About the Disassembler Roundtable Series 
Facilitated by Melanie Hoff and in tandem with Maria Antelman Disassembler, this three-part series of participatory roundtables will draw on themes of hypnosis as a tool for control and liberation, techno-animism, and the spiritual intimacy of interface. Together we will ask, what are the physical and psychological impacts of automation processes on the individual and society?

Melanie Hoff is an artist and educator examining the role technology plays in social organization and reinforcing hegemonic structures. Hoff studies how platforms and processes — including algorithms, data collection, social media, networks, simulation, and ritual — yield distinct modes of seeing, thinking, and feeling, structure social organization, and reinforce existing systems of power. They write software, lead experimental workshops, teach Critical Interaction Design at Rutgers University, are an organizer and teacher at the School for Poetic Computation, is a founding member of the Cybernetics Library, and Summer 2019 Tech Resident at Pioneer Works.

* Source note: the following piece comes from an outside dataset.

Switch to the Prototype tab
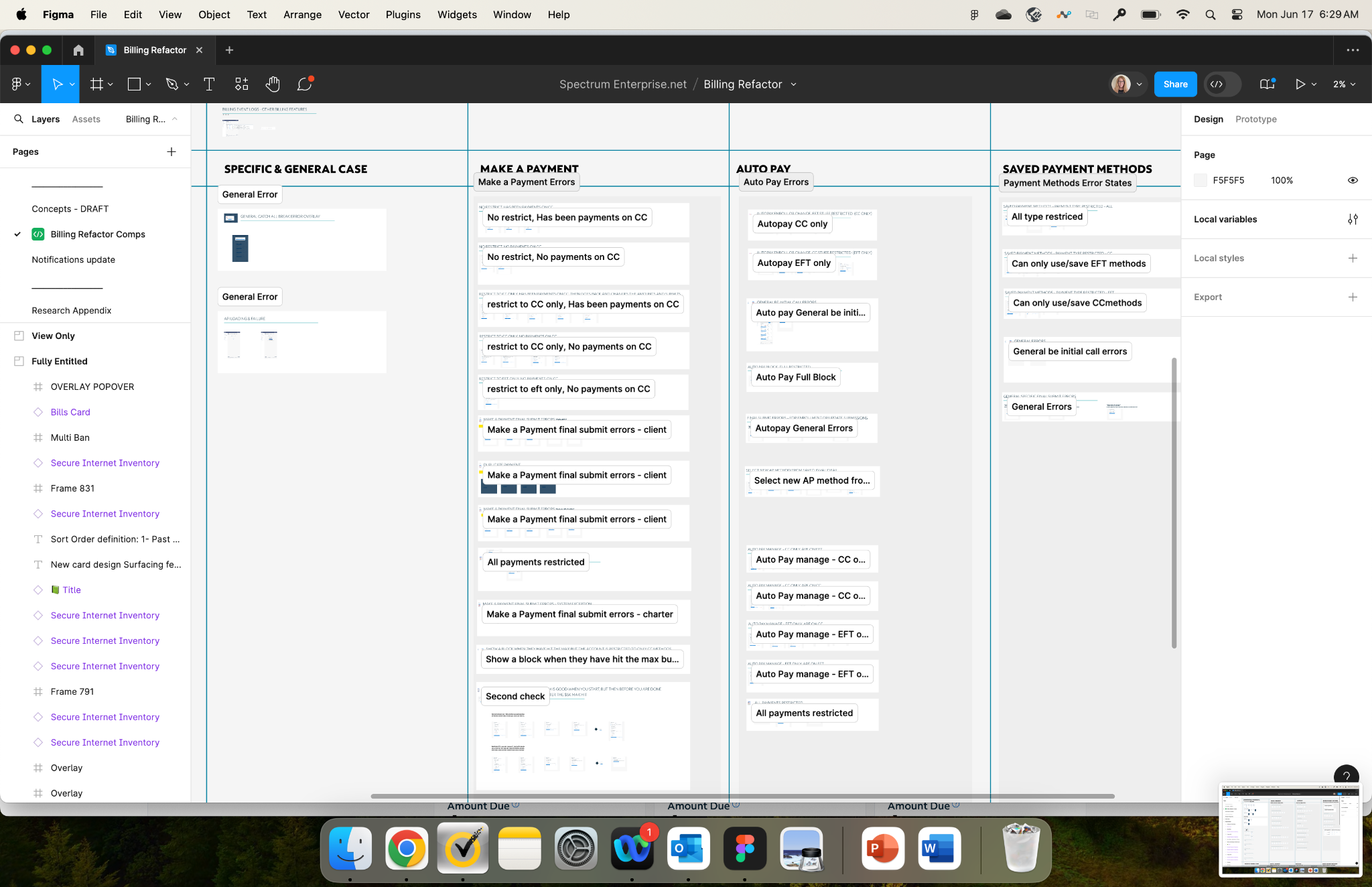Screen dimensions: 1372x887 click(1255, 119)
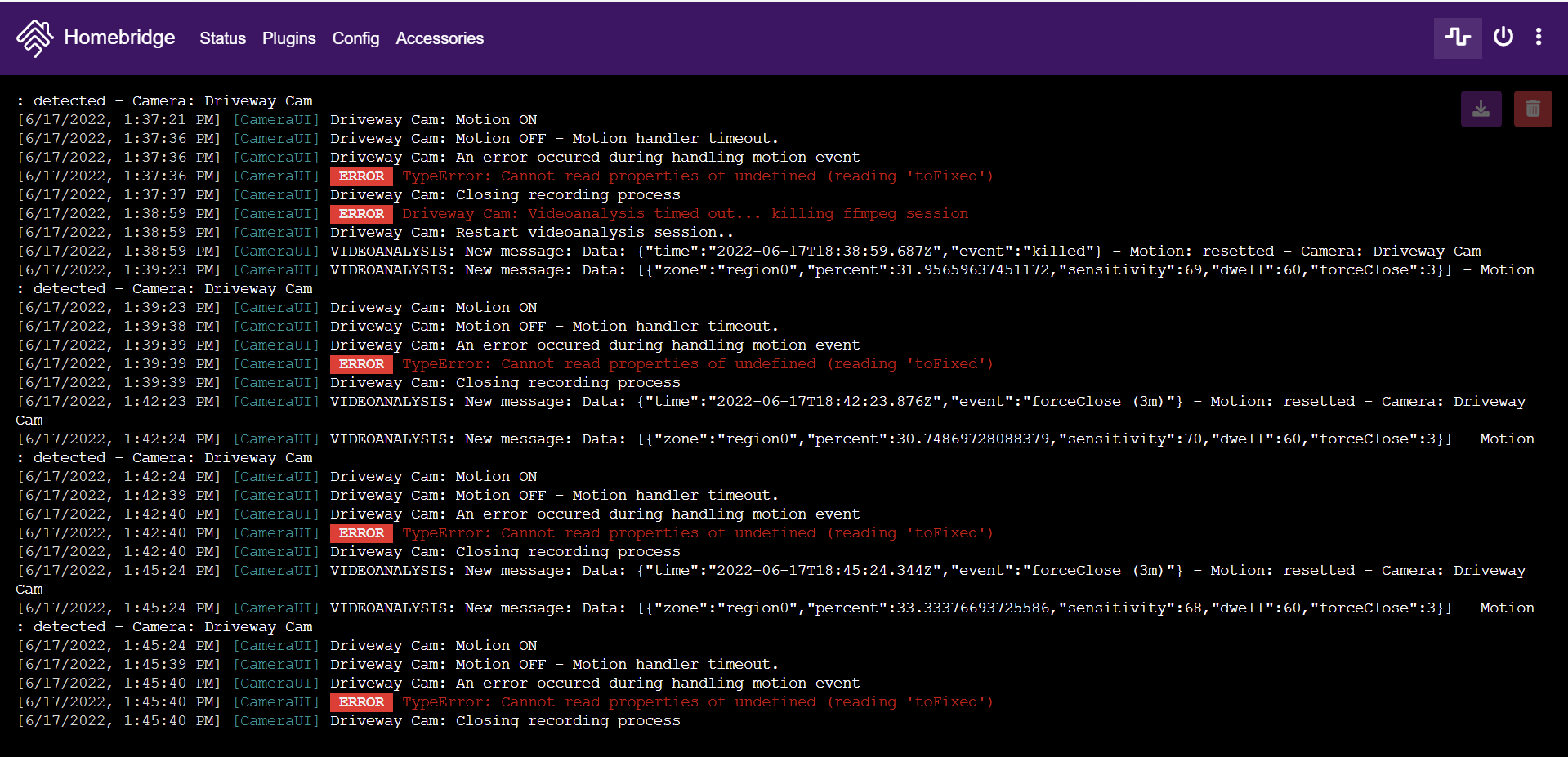
Task: Select the TypeError toFixed message text
Action: click(696, 176)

TRYTOBEGOOD (Fei Liu) is a designer, artist, educator, and writer investigating the opposing realities of our techno-social everyday. Her work questions how digital interfaces and networked technologies construct new futures, facilitate and fragment intimacy, and create opportunities while maintaining inequality. Currently, Fei is exploring robotics and the automation of care as an artist in residence at NOKIA Bell Lab’s Experiments in Art and Technology program. In 2014, Fei received an MFA from Parson’s Design and Technology, where she currently teaches. Previous residencies includes Researcher in Residence at NEW INC and the Digital Solitude fellowship at Akademie Schloss Solitude in Stuttgart, Germany.